I'll give an example: what if Kobe had the most votes and, say, something, er, someone like Lebron had the second most votes? If Kobe were chosen by the Intergalactic Peacekeeping Force to have to go save the universe (which, obviously, being Kobe, he'd have to do, and Phil being Phil and not liking the ASG would give his blessing to), would one assume that Lebron, having the SECOND MOST VOTES, should automatically now be considered the highest vote-getter? Should my vote for Kobe be assumed to have had gone to Lebron if the Mamba left to save the multiverse? HARDLY. ANYONE but the Princess could have my vote. LO should have my vote. RonRon should have my vote. LUKE should have my vote (hey, he's at least got more intangibles than Lebrat). ANYONE but Lebron. And yet, he had the second most.

So, just saying, I think that horrible, monstrous Stern has a point in saying that just because a person has the second most votes does not take into account what the voters who voted for the first place vote-getter would do if they had to re-vote.

Nevertheless I still would like Drew to get in to the ASG, but behind LO in this matter.
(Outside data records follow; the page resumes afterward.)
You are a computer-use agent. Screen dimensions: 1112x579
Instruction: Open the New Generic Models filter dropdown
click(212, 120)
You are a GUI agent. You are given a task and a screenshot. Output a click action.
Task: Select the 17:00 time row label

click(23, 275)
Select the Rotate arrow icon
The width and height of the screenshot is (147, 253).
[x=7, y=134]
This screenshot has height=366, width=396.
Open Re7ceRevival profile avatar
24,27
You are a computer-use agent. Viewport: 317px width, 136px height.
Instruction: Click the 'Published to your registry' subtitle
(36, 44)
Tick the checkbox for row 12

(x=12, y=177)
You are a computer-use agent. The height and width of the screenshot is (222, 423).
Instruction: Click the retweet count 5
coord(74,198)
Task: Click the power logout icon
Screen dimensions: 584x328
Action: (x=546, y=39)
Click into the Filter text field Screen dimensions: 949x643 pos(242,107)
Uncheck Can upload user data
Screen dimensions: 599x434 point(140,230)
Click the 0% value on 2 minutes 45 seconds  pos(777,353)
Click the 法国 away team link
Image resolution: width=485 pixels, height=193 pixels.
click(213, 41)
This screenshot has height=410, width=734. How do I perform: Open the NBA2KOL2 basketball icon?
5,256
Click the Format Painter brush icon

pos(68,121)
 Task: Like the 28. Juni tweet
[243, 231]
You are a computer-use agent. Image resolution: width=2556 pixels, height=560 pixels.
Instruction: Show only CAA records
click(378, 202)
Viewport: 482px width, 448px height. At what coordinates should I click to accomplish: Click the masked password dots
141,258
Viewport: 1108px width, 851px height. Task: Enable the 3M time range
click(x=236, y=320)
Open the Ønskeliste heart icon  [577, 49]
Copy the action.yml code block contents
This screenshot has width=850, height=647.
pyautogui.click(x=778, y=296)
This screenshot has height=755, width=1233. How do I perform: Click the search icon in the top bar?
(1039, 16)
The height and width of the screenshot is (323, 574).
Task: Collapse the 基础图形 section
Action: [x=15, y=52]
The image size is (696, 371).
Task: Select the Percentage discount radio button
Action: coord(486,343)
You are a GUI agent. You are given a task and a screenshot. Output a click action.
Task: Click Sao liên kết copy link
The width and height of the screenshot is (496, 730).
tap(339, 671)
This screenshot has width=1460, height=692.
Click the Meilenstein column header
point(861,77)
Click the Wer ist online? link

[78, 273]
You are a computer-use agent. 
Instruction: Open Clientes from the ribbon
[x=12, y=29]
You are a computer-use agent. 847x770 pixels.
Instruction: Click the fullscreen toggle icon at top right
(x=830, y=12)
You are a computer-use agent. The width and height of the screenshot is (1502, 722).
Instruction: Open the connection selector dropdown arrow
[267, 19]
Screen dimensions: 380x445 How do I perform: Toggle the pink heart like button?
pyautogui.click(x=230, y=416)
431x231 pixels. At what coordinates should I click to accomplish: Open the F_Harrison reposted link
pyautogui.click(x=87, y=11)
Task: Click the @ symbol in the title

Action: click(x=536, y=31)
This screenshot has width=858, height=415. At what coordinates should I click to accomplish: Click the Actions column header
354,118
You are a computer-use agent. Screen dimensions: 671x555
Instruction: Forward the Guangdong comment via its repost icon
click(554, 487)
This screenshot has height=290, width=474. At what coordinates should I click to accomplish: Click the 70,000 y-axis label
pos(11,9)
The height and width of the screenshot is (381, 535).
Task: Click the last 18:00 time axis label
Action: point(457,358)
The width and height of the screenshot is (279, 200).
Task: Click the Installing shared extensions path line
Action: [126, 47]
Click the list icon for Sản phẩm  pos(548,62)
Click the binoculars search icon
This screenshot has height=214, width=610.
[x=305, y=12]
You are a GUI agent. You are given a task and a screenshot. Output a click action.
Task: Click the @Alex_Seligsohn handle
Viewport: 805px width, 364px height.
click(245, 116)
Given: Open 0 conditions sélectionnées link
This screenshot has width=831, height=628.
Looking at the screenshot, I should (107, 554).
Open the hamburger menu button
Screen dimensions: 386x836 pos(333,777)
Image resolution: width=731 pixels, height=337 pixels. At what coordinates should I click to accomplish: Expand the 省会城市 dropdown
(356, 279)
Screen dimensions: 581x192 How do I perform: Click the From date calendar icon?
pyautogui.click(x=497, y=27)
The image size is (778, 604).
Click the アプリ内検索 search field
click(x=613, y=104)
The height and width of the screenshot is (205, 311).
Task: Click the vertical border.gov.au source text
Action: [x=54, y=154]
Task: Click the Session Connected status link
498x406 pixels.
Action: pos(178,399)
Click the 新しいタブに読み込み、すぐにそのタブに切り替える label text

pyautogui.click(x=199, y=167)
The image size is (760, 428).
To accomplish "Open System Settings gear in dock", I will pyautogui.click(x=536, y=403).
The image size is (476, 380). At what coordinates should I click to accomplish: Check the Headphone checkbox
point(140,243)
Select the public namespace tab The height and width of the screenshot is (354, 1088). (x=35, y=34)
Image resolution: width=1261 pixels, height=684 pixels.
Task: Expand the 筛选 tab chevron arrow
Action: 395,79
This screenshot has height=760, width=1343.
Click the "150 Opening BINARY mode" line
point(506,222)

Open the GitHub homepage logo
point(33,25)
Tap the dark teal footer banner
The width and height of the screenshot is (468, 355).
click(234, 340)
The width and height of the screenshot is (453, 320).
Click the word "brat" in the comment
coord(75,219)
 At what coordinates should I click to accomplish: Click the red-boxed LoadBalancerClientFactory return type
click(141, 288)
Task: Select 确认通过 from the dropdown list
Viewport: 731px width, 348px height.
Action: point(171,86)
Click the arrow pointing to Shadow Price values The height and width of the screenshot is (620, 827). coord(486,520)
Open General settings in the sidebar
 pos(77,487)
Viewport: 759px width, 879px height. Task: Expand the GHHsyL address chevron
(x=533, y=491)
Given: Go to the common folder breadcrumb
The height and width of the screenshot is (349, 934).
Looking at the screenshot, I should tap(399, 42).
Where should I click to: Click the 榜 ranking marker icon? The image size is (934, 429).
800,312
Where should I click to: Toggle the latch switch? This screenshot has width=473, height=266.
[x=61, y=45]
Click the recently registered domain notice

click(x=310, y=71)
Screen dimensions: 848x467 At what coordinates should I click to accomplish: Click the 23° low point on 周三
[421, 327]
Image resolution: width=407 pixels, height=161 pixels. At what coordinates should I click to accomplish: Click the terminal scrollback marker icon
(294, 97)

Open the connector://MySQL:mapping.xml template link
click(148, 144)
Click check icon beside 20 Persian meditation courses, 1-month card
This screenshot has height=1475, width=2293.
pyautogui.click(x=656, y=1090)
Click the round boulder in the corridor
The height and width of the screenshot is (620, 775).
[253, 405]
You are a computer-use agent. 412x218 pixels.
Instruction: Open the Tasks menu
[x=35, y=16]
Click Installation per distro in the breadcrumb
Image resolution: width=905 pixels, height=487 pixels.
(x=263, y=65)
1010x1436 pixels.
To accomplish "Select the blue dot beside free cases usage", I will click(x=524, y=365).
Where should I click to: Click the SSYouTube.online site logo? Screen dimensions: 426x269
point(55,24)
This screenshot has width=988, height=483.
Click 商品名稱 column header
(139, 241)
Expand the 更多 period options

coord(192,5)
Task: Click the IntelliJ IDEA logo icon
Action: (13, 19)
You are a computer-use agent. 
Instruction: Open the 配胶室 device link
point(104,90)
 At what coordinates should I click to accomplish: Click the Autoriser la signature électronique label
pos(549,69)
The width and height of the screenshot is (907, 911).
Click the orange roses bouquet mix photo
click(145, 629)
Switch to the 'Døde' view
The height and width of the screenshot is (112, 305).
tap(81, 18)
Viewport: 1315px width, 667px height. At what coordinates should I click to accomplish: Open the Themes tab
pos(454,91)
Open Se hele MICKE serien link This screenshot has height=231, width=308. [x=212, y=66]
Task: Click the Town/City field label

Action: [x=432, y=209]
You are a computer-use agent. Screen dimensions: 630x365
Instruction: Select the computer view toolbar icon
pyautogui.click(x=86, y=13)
First of all if Bynum doesn't play last year and the Lakers lose to Boston Kobe would have ripped him and so would all of you. The bottom line is in big games pro athletes play until they can't walk or run anymore period. Cutler was stinking up the joint anyway but as a big money QB he has to give it a go until the coaches pull him out. Had he torn a ligament and was unable to stand or run then I would understand but the guy was laughing on the sideline running and slapping hands when the Bears were coming back. That's not a guy who is a champion but a punk that let his team down and doesn't deserve the fat checks he receives. And I am a Ram fan so I could really care less.

I agree with Bynum toughing it out in the 2005 series. I found an article that brings up the Jay Cutler controversy and list the Lakers best Un-Cutler-Like moments in NBA history. I love that they mentioned Bynum’s moment.